### [PAGE EXCERPT]
══════════════════════════════
On a side note, Binary Relevance trains a classifier per each of the labels, we can see that the classifier hasn’t been trained yet:

In [7]:
clf.classifiers
---------------------------------------------------------------------------
AttributeError                            Traceback (most recent call last)
<ipython-input-7-5aa82f5c3cc2> in <module>()
----> 1 clf.classifiers

AttributeError: 'BinaryRelevance' object has no attribute 'classifiers'

Scikit-learn introduces a convention of how classifiers are organized. The typical usage of classifier is:

  • fit it to the data (trains the classifier and returns self)
  • predict results on new data (returns predicted results)

Scikit-multilearn follows these conventions, let’s train a multi-label classifier:

In [8]:
clf.fit(X_train, y_train)
Out[8]:
BinaryRelevance(classifier=SVC(C=1.0, cache_size=200, class_weight=None, coef0=0.0,
  decision_function_shape='ovr', degree=3, gamma='auto', kernel='rbf',
  max_iter=-1, probability=False, random_state=None, shrinking=True,
  tol=0.001, verbose=False),
        require_dense=[False, True])
══════════════════════════════
### [AVAILABLE DATA]
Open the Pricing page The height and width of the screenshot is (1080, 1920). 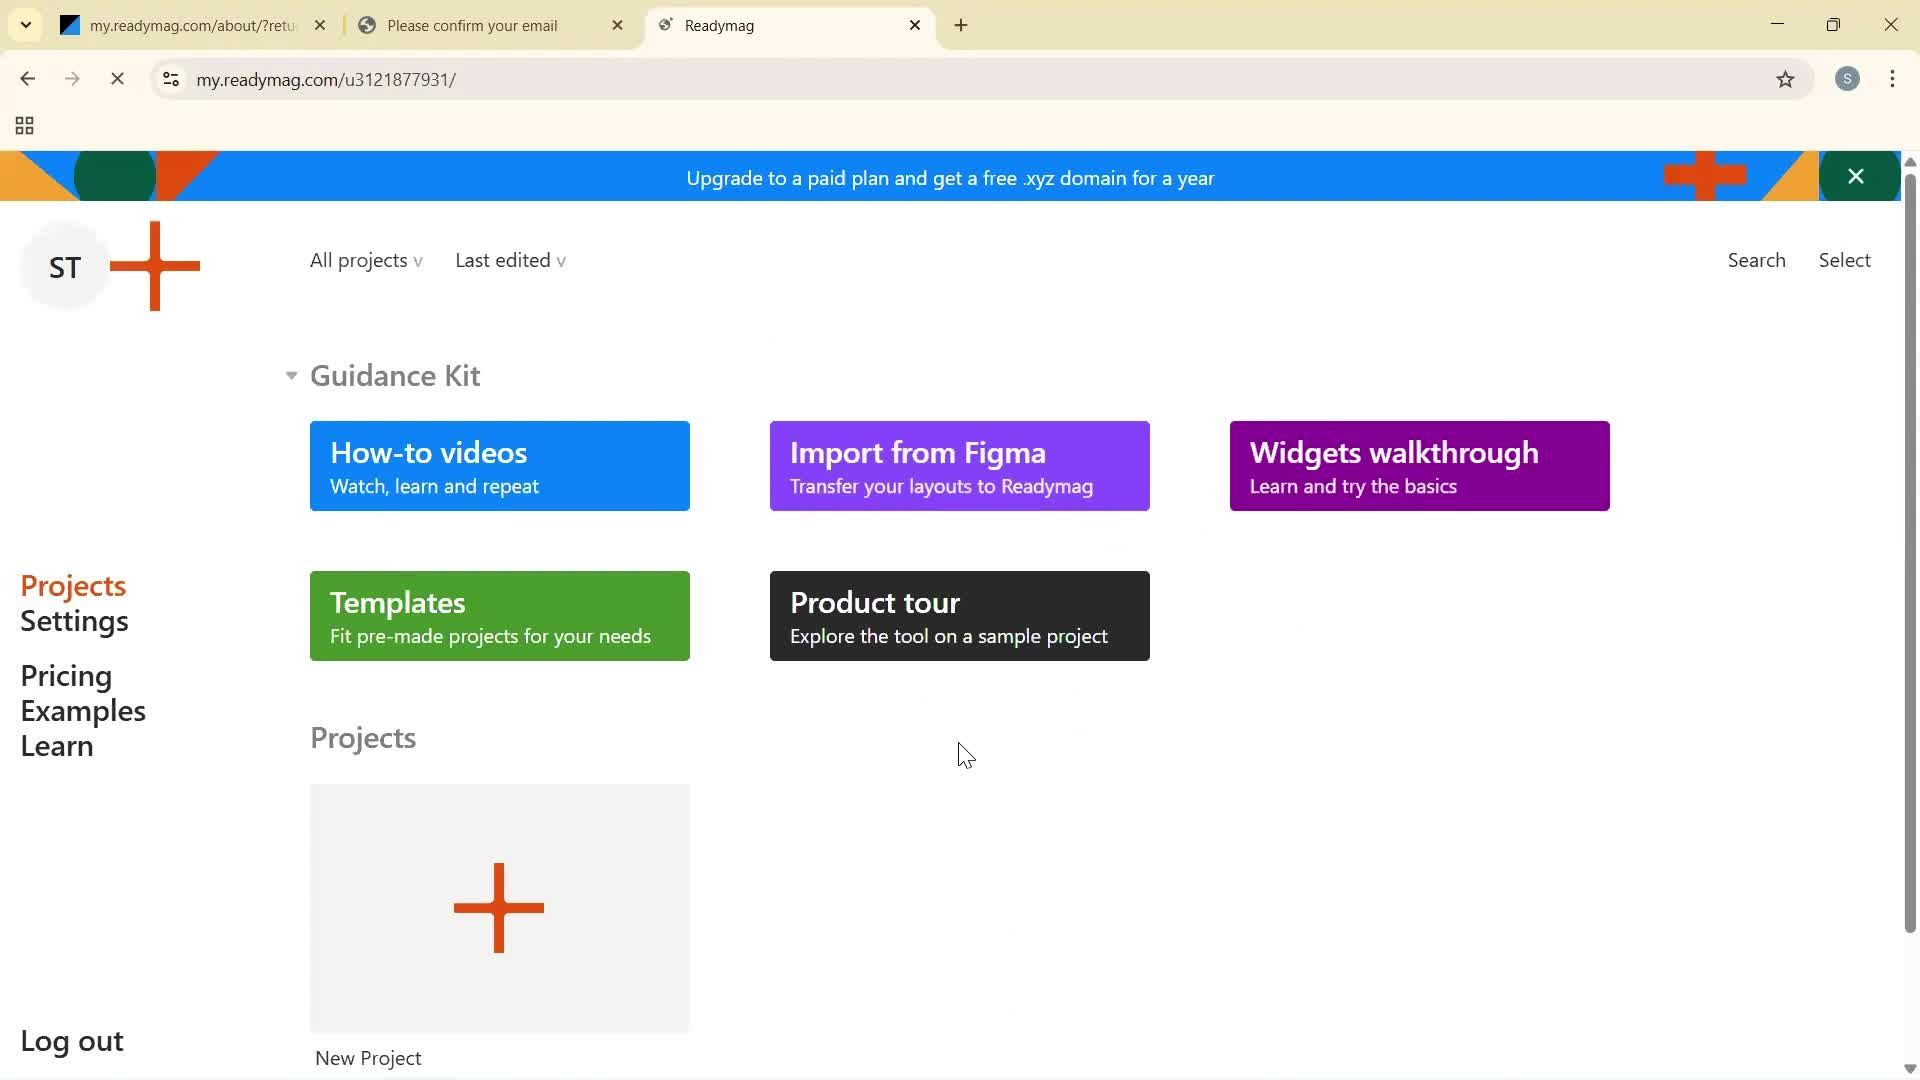(x=65, y=675)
══════════════════════════════
### [WHAT YOU WILL DO]
Retype the scikit-multilearn excerpt from "On a side note, Binary" to "<ipython-input-7-5aa82f5c3cc2> in <module>()" without any changes.

### [TASK RESULT]
On a side note, Binary Relevance trains a classifier per each of the labels, we can see that the classifier hasn’t been trained yet:

In [7]:
clf.classifiers
---------------------------------------------------------------------------
AttributeError                            Traceback (most recent call last)
<ipython-input-7-5aa82f5c3cc2> in <module>()